[begin DATA ROWS]

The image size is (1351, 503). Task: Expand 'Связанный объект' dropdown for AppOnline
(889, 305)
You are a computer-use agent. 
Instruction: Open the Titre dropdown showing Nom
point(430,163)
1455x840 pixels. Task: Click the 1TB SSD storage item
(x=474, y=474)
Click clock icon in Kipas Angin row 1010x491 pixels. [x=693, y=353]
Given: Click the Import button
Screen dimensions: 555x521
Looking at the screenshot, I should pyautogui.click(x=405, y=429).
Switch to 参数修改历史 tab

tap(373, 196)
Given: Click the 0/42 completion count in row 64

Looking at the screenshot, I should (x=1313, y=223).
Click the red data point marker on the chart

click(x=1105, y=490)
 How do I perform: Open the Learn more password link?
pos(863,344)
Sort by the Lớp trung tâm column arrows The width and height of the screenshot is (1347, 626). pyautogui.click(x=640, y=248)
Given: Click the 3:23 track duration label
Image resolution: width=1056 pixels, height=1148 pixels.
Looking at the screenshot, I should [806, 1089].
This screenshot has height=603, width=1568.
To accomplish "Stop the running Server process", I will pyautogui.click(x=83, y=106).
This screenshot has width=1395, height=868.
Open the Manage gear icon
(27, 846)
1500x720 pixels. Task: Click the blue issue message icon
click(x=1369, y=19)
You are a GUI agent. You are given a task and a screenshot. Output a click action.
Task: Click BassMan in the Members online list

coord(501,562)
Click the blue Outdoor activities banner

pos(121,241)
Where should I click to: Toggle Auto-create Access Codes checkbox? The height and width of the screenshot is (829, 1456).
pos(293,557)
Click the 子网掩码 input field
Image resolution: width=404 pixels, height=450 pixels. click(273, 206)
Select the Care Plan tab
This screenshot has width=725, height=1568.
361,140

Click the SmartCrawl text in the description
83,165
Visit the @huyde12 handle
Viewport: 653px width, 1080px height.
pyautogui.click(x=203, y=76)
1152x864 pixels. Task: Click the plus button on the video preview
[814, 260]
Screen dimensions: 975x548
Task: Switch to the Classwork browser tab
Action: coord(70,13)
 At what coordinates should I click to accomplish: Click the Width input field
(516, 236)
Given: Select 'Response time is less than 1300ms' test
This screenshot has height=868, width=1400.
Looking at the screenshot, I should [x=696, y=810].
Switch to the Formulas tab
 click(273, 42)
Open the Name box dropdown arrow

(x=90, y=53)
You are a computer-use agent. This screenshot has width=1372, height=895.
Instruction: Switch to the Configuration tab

[end DATA ROWS]

STATED PROBLEM:
Convert the lines of the listing, from its first line through the line containing "Click clock icon", inclusive, into a numbered list, omitting any blank lines.

ANSWER TO THIS EXERCISE:
1. The image size is (1351, 503). Task: Expand 'Связанный объект' dropdown for AppOnline
2. (889, 305)
3. You are a computer-use agent. 
4. Instruction: Open the Titre dropdown showing Nom
5. point(430,163)
6. 1455x840 pixels. Task: Click the 1TB SSD storage item
7. (x=474, y=474)
8. Click clock icon in Kipas Angin row 1010x491 pixels. [x=693, y=353]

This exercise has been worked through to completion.